Revenues in the 26 low-income countries were affected only modestly during the crisis and have recovered close to pre-crisis – albeit still very low – levels. In the middle income countries, revenues have not yet fully recovered, while for natural resource-intensive exporters, the behavior of commodity prices largely determines the level of revenue. In 2011-12, on the back of the current high commodity prices, the revenue-to-GDP ratio in these countries is projected to recover to around 26 percent of GDP, comparable to pre-crisis levels. The trade balance of six of the seven oil-exporting countries (Angola, Chad, Equatorial Guinea, Gabon, Nigeria, and Republic of Congo) in the region, moreover, is projected to improve by more than 10 percentage points in 2011 due to increasing oil prices, while Zambia is set for an increase of more than 6 percent on account of higher copper prices.
New era for Africa?
The short answer that the IMF offers to this question in this new report is: Yes. The report cites three other recent studies that have reinforced this proposition, namely another IMF report from 2008 that identified 17 "Great sub-Saharan Takeoff" economies which had achieved average per-capita growth rates above 2.5 percent since the mid-1990s; the book Emerging Africa by Steven Radelet, published in 2010, which identified 17 non-oil-exporting emerging economies based on growth as well as other social indicators; and a report from The Economist in early 2011 that found six of the world's fastest-growing (so-called "Lion Kings") economies to be from sub-Saharan Africa.
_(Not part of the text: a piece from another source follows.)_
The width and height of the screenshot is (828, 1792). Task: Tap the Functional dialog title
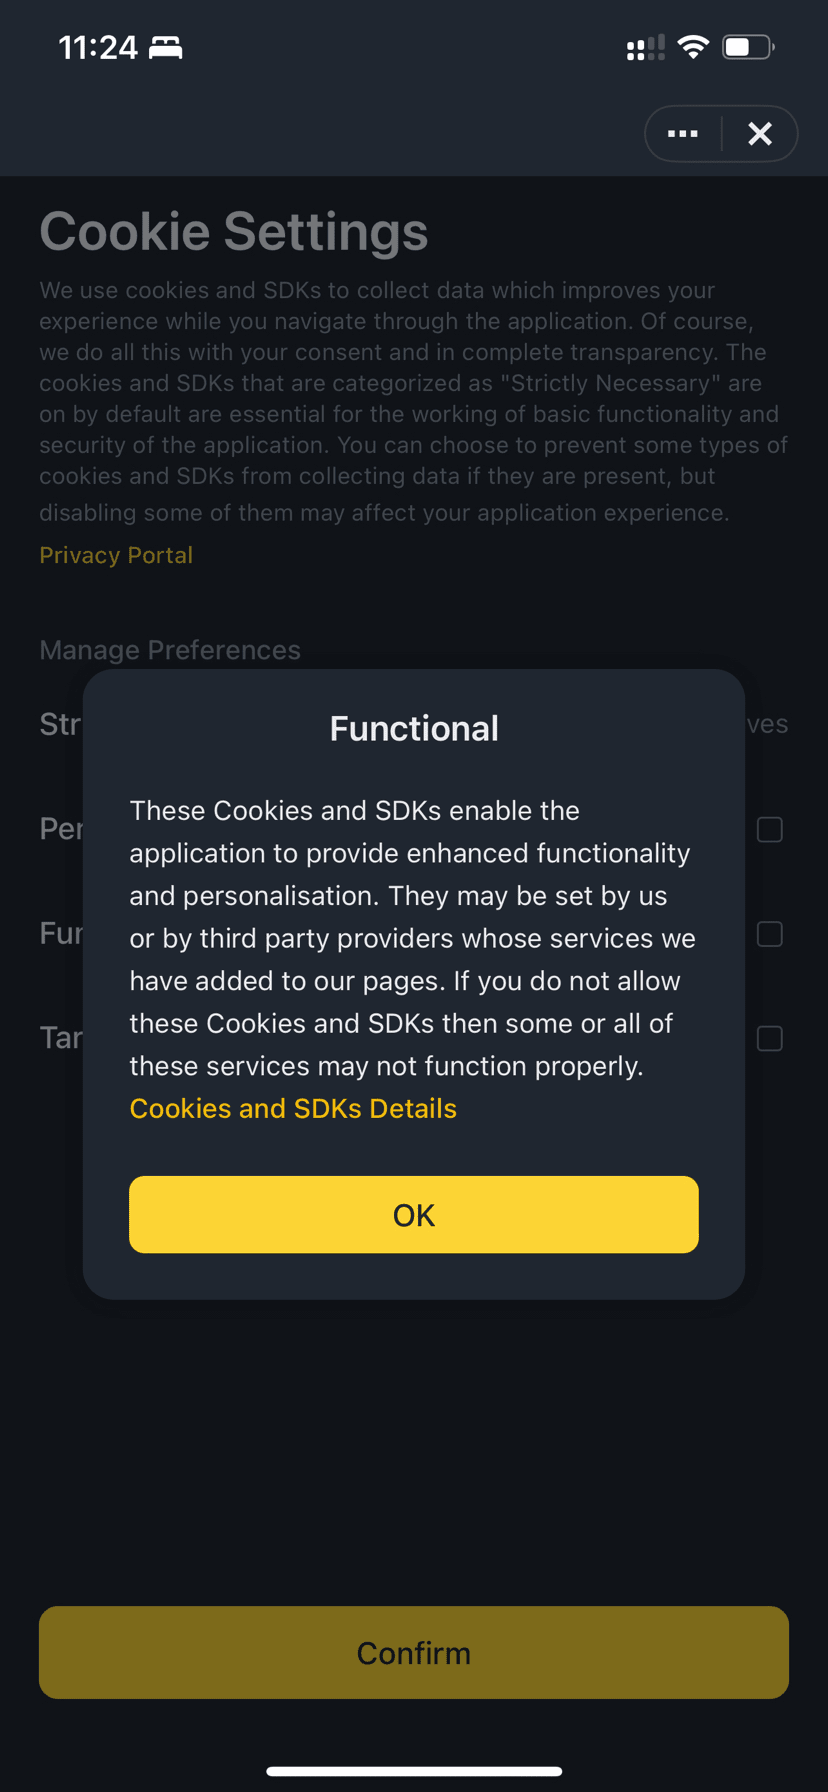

An acceleration of growth in sub-Saharan Africa in the last decade was not unique, as many other regions like Latin American and the Caribbean (LAC), the Commonwealth of Independent States (CIS), and Developing Asia did so as well. Yet the fact that sub-Saharan Africa's strongest economies performed as well as, if not better than, countries in other regions is a sure sign of a break with the past. Furthermore, the fact that Africa is growing at all and is, to be sure, growing rapidly for over a decade, is indicative of a new era. The continent's recovery from the crisis is broadly perceptible but nonetheless patchy, as described above, and the middle-income economies especially are not quite past the post yet. Nevertheless, Africa is growing – finally.
The IMF Regional Economic Outlook: Sub-Saharan Africa was released in April 2011 and is available on the IMF's website, www.imf.org.